What needs to be done -> The lines to copy are those in the listing that hold the word "agent".

+++ Listed entries +++

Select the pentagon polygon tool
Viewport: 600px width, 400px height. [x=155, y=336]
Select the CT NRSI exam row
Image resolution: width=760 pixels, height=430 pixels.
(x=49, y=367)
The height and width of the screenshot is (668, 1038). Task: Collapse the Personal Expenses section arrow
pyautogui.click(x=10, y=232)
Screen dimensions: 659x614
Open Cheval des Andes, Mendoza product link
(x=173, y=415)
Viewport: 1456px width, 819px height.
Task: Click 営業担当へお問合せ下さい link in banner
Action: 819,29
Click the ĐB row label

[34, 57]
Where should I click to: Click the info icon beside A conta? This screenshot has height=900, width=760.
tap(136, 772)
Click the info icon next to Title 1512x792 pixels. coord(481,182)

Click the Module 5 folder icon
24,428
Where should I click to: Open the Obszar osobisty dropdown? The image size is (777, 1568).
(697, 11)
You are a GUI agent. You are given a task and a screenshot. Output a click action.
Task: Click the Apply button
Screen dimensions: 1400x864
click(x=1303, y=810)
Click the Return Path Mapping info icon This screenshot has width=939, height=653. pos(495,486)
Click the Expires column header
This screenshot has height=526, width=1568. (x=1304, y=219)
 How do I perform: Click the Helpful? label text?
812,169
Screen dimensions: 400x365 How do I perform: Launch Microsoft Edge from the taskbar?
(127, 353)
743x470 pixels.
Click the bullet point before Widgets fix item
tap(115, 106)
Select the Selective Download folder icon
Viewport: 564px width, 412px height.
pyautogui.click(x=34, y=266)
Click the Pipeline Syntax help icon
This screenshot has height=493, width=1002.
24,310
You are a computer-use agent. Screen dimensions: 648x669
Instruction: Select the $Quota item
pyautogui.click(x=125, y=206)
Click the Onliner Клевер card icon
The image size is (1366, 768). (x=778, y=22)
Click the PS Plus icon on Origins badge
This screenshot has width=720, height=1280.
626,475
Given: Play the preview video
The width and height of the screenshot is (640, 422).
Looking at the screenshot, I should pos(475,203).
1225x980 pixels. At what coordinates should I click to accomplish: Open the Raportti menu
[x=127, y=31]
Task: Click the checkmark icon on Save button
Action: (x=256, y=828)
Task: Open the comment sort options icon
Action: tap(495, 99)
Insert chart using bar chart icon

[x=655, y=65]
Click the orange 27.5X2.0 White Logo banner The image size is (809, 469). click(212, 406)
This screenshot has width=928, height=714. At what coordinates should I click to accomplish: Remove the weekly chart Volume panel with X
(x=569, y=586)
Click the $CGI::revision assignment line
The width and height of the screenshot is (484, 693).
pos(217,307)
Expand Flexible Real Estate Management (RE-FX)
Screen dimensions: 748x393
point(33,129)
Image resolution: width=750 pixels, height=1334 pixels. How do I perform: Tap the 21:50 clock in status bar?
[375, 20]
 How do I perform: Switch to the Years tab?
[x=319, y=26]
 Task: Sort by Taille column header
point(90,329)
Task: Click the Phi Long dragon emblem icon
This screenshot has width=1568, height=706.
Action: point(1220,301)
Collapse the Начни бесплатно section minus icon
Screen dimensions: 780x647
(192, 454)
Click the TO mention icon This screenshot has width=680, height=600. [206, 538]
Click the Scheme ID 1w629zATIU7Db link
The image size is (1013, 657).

+++

Expected answer ->
You are a GUI agent. You are given a task and a screenshot. Output a click action.
You are a computer-use agent. Screen dimensions: 648x669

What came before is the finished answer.